Input rows start
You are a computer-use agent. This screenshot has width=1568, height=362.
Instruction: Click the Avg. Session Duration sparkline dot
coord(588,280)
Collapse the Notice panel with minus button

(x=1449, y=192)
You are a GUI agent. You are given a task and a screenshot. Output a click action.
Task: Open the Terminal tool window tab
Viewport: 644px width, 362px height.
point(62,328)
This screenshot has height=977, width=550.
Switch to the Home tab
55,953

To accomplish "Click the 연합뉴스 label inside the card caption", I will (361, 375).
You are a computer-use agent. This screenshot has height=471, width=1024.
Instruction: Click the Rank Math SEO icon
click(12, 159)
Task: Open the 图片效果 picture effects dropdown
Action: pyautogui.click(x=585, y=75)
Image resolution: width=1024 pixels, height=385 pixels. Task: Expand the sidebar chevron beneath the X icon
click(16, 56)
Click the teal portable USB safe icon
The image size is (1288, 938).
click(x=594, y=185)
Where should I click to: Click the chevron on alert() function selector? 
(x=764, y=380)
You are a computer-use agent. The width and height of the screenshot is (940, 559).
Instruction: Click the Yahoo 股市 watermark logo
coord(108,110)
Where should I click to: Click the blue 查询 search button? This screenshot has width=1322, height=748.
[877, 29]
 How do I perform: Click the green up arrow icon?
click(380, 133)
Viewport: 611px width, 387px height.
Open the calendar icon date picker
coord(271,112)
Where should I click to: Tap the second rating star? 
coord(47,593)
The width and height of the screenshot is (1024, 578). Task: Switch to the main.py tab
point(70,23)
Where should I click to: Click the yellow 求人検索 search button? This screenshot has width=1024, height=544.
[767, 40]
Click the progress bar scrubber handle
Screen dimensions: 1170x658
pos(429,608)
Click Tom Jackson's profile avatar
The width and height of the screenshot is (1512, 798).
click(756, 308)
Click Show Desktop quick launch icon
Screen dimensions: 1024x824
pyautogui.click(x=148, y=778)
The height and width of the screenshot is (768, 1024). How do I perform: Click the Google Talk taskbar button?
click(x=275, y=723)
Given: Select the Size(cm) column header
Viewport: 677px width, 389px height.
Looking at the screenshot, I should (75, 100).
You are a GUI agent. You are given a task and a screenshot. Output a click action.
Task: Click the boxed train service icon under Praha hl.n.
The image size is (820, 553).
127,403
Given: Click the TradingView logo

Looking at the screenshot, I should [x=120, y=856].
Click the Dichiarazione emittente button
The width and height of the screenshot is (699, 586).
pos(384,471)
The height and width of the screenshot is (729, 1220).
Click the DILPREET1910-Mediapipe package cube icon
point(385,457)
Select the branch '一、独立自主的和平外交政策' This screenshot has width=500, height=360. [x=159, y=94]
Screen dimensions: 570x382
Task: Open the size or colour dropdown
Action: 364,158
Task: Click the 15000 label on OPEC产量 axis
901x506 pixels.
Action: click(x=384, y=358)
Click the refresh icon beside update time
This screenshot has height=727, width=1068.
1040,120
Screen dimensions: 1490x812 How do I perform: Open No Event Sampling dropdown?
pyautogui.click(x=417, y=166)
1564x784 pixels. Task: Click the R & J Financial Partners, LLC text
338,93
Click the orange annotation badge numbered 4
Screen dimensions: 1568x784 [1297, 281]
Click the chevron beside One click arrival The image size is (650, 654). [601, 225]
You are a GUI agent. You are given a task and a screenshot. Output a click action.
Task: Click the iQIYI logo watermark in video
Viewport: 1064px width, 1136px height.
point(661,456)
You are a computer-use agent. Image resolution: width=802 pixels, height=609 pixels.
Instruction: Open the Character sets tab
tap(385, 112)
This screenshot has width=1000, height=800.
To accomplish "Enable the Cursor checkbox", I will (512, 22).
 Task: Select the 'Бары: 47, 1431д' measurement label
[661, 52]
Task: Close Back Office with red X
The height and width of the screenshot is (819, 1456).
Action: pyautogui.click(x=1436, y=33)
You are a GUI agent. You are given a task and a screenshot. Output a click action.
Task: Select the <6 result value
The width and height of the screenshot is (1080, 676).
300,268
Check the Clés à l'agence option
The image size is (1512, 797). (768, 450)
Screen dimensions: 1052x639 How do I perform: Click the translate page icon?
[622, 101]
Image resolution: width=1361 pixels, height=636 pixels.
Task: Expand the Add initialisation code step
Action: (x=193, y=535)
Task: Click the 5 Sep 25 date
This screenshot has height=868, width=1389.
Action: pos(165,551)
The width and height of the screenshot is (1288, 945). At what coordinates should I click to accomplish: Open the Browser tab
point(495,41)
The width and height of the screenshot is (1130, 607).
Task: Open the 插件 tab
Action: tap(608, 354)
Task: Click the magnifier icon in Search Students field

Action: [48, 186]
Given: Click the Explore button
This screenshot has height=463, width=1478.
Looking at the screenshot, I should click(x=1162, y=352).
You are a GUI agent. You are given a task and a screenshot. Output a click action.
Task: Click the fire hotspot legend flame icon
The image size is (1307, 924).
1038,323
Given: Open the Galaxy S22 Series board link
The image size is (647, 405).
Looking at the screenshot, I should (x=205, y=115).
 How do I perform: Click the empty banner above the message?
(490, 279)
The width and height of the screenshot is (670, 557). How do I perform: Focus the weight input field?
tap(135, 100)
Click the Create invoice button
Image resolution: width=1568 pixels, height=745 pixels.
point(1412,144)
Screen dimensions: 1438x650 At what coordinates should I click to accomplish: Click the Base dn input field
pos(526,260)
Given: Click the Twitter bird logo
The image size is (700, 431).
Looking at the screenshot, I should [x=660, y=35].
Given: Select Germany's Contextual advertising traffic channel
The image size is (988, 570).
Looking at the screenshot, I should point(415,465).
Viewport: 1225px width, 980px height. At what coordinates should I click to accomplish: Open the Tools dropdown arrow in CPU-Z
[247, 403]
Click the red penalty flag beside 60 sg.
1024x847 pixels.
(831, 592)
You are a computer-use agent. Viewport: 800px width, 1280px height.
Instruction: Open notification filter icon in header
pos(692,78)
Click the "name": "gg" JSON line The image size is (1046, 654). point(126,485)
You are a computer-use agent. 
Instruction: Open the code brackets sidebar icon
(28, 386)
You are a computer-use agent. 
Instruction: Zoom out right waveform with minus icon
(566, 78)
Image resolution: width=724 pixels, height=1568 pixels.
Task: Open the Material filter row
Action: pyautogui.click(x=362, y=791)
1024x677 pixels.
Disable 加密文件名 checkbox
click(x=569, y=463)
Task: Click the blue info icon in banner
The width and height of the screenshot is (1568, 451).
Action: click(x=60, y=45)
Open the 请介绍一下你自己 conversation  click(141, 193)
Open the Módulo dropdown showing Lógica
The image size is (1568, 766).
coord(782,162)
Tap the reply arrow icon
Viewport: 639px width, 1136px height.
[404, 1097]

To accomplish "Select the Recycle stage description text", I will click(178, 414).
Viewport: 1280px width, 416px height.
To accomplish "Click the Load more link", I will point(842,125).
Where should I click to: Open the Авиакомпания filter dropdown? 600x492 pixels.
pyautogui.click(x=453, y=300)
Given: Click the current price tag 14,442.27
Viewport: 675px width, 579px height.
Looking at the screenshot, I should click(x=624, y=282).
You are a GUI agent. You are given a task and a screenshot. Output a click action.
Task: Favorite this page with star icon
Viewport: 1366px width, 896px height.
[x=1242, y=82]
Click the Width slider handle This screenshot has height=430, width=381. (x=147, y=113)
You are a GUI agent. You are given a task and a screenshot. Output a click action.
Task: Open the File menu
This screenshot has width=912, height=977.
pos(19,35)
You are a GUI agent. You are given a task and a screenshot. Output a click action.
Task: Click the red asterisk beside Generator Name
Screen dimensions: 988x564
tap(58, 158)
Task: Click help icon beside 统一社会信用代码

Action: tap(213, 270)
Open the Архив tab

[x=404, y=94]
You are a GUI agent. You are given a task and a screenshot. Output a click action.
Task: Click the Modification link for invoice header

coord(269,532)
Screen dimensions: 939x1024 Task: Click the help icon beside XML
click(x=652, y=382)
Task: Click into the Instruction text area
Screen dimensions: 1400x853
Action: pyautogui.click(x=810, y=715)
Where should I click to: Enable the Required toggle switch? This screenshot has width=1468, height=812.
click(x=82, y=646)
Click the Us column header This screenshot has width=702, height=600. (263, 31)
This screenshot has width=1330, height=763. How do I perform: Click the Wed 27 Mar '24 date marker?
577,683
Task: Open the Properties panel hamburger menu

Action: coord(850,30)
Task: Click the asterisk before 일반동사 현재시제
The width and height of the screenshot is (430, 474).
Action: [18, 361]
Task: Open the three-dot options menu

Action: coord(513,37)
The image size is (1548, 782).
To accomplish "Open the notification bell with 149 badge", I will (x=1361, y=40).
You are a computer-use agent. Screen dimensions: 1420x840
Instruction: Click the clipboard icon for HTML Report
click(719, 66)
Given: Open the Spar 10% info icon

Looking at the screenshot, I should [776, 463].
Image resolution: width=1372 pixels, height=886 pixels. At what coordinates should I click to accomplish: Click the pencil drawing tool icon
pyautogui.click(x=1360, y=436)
Input rows end
- Instructions to follow -
Rewrite the lines beginning at the one that contains "Collapse the Notice panel with minus button" and stopping after the one that contains "Looking at the screenshot, I should (75, 100).", replacing "chevron" with "caret" and leaving everything else unchanged. Give only those lines.

- Solution to this problem -
Collapse the Notice panel with minus button

(x=1449, y=192)
You are a GUI agent. You are given a task and a screenshot. Output a click action.
Task: Open the Terminal tool window tab
Viewport: 644px width, 362px height.
point(62,328)
This screenshot has height=977, width=550.
Switch to the Home tab
55,953

To accomplish "Click the 연합뉴스 label inside the card caption", I will (361, 375).
You are a computer-use agent. This screenshot has height=471, width=1024.
Instruction: Click the Rank Math SEO icon
click(12, 159)
Task: Open the 图片效果 picture effects dropdown
Action: pyautogui.click(x=585, y=75)
Image resolution: width=1024 pixels, height=385 pixels. Task: Expand the sidebar caret beneath the X icon
click(16, 56)
Click the teal portable USB safe icon
The image size is (1288, 938).
click(x=594, y=185)
Where should I click to: Click the caret on alert() function selector? 
(x=764, y=380)
You are a computer-use agent. The width and height of the screenshot is (940, 559).
Instruction: Click the Yahoo 股市 watermark logo
coord(108,110)
Where should I click to: Click the blue 查询 search button? This screenshot has width=1322, height=748.
[877, 29]
 How do I perform: Click the green up arrow icon?
click(380, 133)
Viewport: 611px width, 387px height.
Open the calendar icon date picker
coord(271,112)
Where should I click to: Tap the second rating star? 
coord(47,593)
The width and height of the screenshot is (1024, 578). Task: Switch to the main.py tab
point(70,23)
Where should I click to: Click the yellow 求人検索 search button? This screenshot has width=1024, height=544.
[767, 40]
Click the progress bar scrubber handle
Screen dimensions: 1170x658
pos(429,608)
Click Tom Jackson's profile avatar
The width and height of the screenshot is (1512, 798).
click(756, 308)
Click Show Desktop quick launch icon
Screen dimensions: 1024x824
pyautogui.click(x=148, y=778)
The height and width of the screenshot is (768, 1024). How do I perform: Click the Google Talk taskbar button?
click(x=275, y=723)
Given: Select the Size(cm) column header
Viewport: 677px width, 389px height.
Looking at the screenshot, I should (75, 100).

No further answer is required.